I am nervous on so many levels.
I’m here because of my mama gut. My mama senses that made me feel like something wasn’t right yesterday.
I spent the morning calling my OB and my perinatologist. I sat in the glider and cried.
William wasn’t moving like he usually does.
Maybe he’s tired because I’m up all night scratching every inch of my body due to cholestasis.
Or maybe there’s something wrong. I have no idea. He was moving, but it just wasn’t the same.
And so I went in for an emergency appointment.
My perinatologist ran a BPP (biophysical profile) on William. Everything looks great on the screen.
Fluid levels are good, movements are good, he’s taking practice breaths, and passing everything with flying colors.
But it’s different.
Maybe it’s all in my head. Maybe this is what happens to Mamas that have lost babies. They worry too much.
Or maybe there’s something wrong. Maybe the increased bile acid levels are starting to impact him.
With cholestasis, it can all change in an instant. A happy wiggly baby one moment, can die the next and be stillborn.
That’s not something I want to mess around with.
I also don’t want him born too early and have a NICU stay. But a NICU stay is better than dying inside of me.
And so, the tears came. Right there at the doctor’s office.
My doctor got on the phone with the hospital immediately and gave them instructions.

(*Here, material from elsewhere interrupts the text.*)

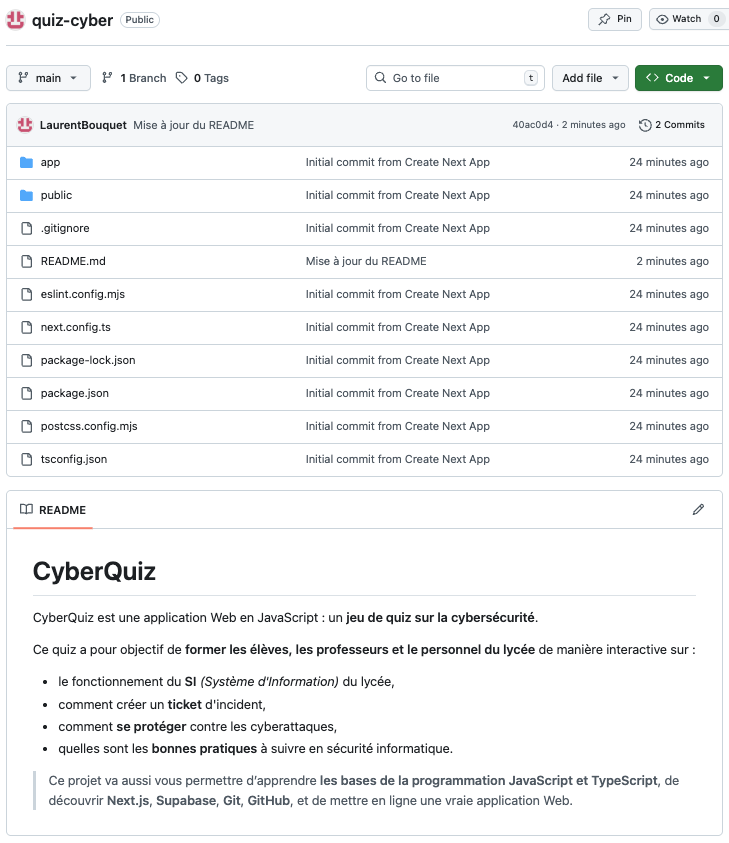This screenshot has height=843, width=729.
Task: Click the branch icon before 1 Branch
Action: tap(107, 77)
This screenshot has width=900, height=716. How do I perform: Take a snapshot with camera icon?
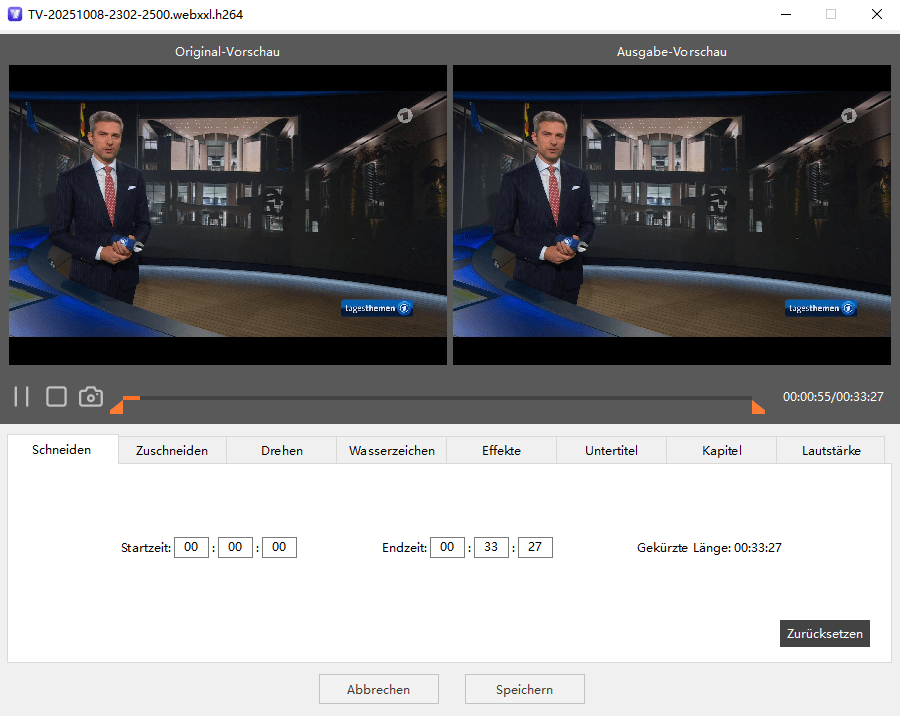(x=91, y=397)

He told them to prepare for my possible arrival this weekend.
He told them if I came in, to give two rounds of steroid shots, and induce me. No questions.
And then he told me it was up to me and how I was feeling. If things weren’t right, he’d rather trust my instincts than an ultrasound. Better for him to be out than for something to happen.

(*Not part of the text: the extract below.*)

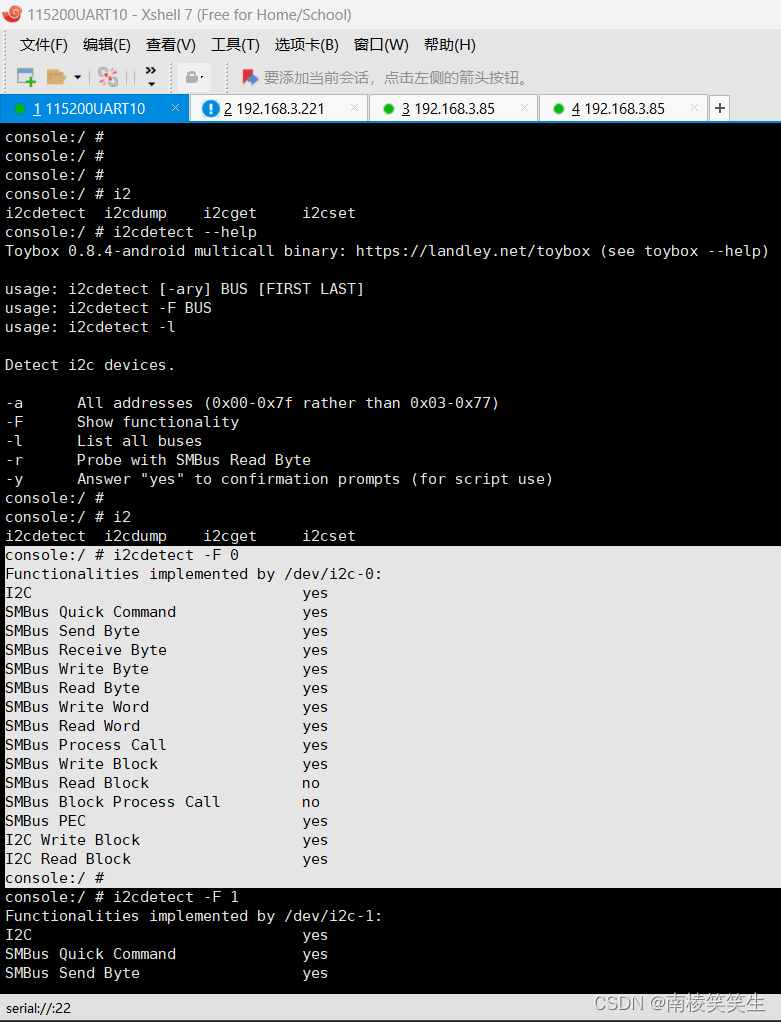The image size is (781, 1022).
Task: Click the Disconnect link icon
Action: coord(108,77)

He texted the doctor on call. He made arrangements in case I made the decision to come in.
And so then we talked. I talked to my husband. I felt all of the movements from my belly. I tried to rationalize keeping him in for fear of making a bad decision.
But I already knew. My husband pointed out, that I’d already been worried enough to go in for an extra ultrasound. That was our answer.
This morning I woke and had the same feeling about William’s movements. They were there, but different.
And so I called my OB. I told her to expect my arrival at the hospital.
At triage, they gave me the first of 2 steroid shots to help with lung development.
They put an IV in. They did the Group B Strep culture.
My second steroid shot will be 12 hours later.
12 hours after that I’ll be induced. It will be around lunch time tomorrow (Sunday 12/9/18).
Most of today was spent at the hospital. My husband and Caroline came. I am all checked in and in a private room now.
My parents are driving up and will be here to look after Caroline.
Here we go. Ready or not.
As I write this, Caroline and Joe are at home checking on the dogs, and waiting on Nana and Grandpa to arrive.
Caroline just called in tears missing me. Poor girl is sick, she’s tired (no nap today while at the hospital), and she misses Mama.
I know she’s also scared. She’s scared that I won’t be ok. She’s scared that William won’t be ok.
I will be so happy when William is finally here. He’s a big boy, and he’s going to do great. I’m ready for all of this to just be over.
Keep us in your thoughts tomorrow, please.